Domain expertise is undervalued. This is related to the point above, but goes further in that while many people can be fantastic technical specialists, understanding what they want to get out of the data, and translating the findings into something of value is not a simple thing to do. Also, the perspective that an individual can bring when looking to develop solutions in a team environment is important, as is creativity in the approach. Going to the bias coming from my entry into data science (mathematics & physics), I can almost look at the team that I want as a Complex Adaptive System, evolving along with profession and the relevant technologies. (See writings of Yaneer Bar-Yam of the New England Complex Systems Institute for more on this).
It is also important to be clear on the distinction between the roles of data science and business analyst. This is not in any way an attempt to diminish the value of an analyst, but the work of an analyst by definition does differ from the role of a scientist. A scientist needs to be looking at problems and asking questions of the data, constructing an environment that is amenable to machine learning, and needs to be thinking of scale. Many roles that fall under data science easily can default to an analyst.

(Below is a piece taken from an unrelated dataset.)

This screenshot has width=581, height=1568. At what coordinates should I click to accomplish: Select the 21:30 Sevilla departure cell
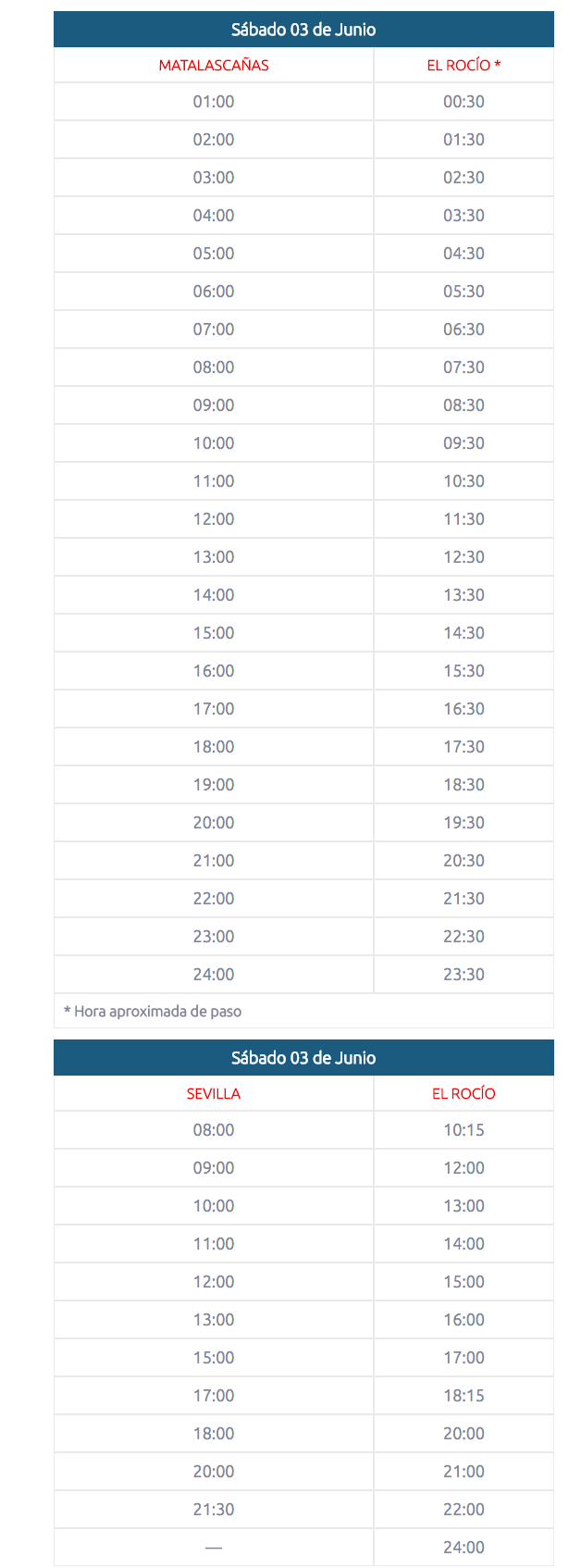click(214, 1510)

Data Science/Analytics/Machine Learning is not a Zero-Sum Game. When new improvements ranging from insights to technologies enter the market, the entire ecosystem benefits.

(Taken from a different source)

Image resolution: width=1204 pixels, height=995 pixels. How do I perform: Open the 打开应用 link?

Diversity & STEM. We do not only hire students right out of their masters or PhD program. IBM has been a very big proponent of expanding the opportunities to non-traditional candidates. For more on this, continue reading here.

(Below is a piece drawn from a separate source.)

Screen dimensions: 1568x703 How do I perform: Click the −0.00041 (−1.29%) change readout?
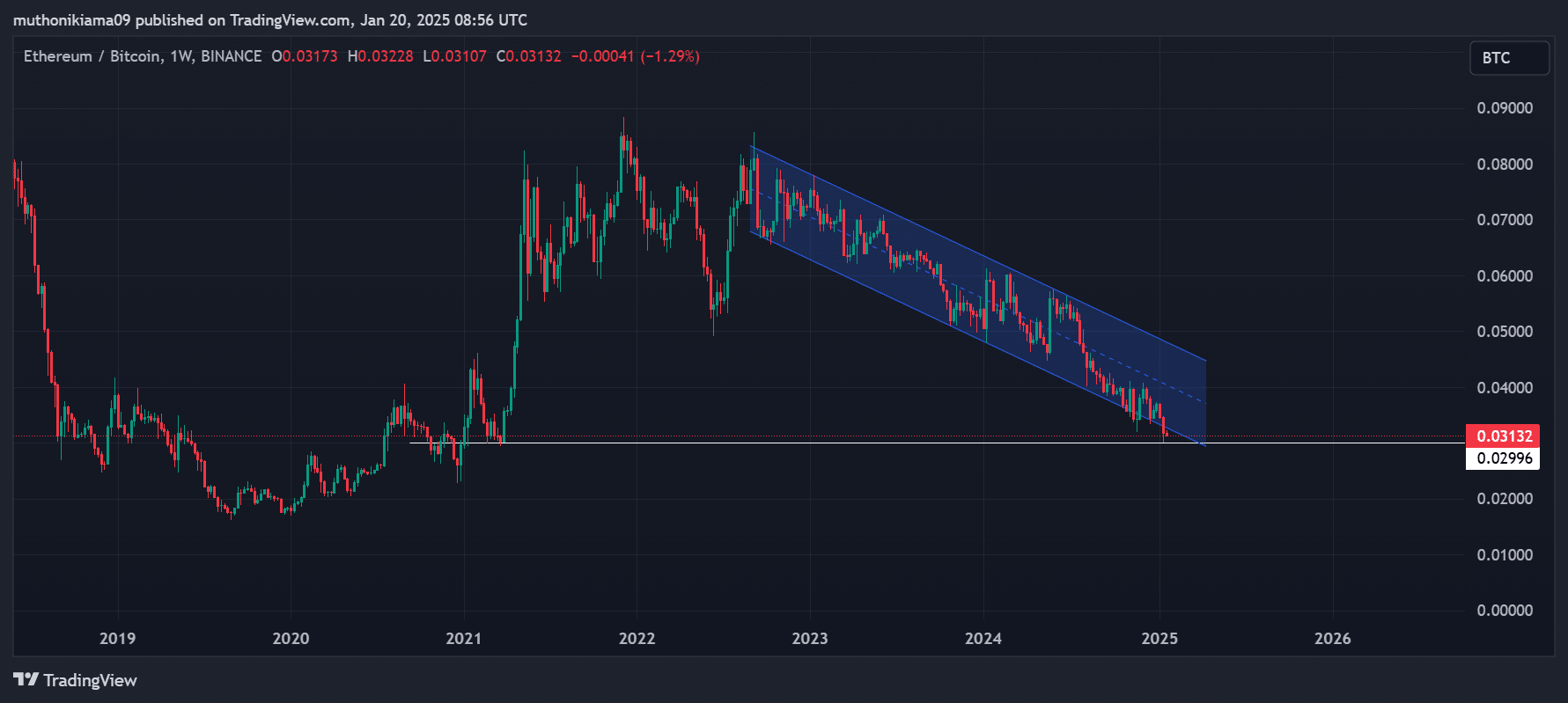point(635,56)
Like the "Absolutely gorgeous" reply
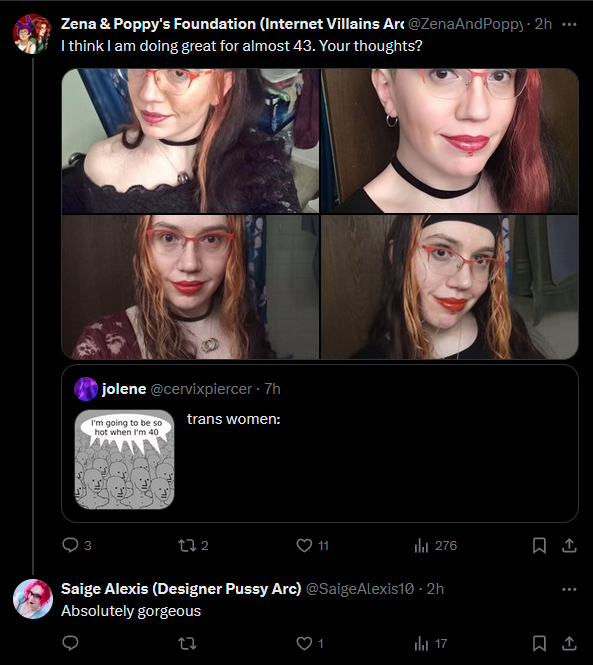The height and width of the screenshot is (665, 593). pos(310,643)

The Wisdom of Crowds and Blind Faith in Models. I feel that this is one of the most important themes in data science today, and one which I will expand upon in future articles. Data science and machine learning are centered around deriving value from data and building quantitative solutions that (hopefully) have some predictive capacity. And we are getting very good at doing this. However, the misuse of models and trust that can be put into learning systems, without skepticism, can also be dangerous. Here, I can incorporate the many years that I spent (and still spend) in the commodities sector, where I built models that pulled diverse data to build market positions around risk. Every day at the end of the trading session, my scoreboard was the market. If my thesis was correct, there was confirmation, and if wrong, there was nowhere to hide. But this transparency is not always present in other disciplines that require decision support. What this should force data science/machine learning practitioners to do is to always be suspicious of models, even if they ‘know’ that they are accurate. There will always be something that will happen tomorrow that today’s model equations do not account for, so there are no true quantitative absolutes. It follows that an appropriate course should be to always anticipate that your model or predictive system will fail, and to then build into your structure of decisions a way to protect against the downside associated with bad recommendations.
This conversation will extend through more talks at upcoming conferences and forums. Thanks again to Meg Rimmer and the Innovation Enterprise staff for organizing an engaging and worthwhile event.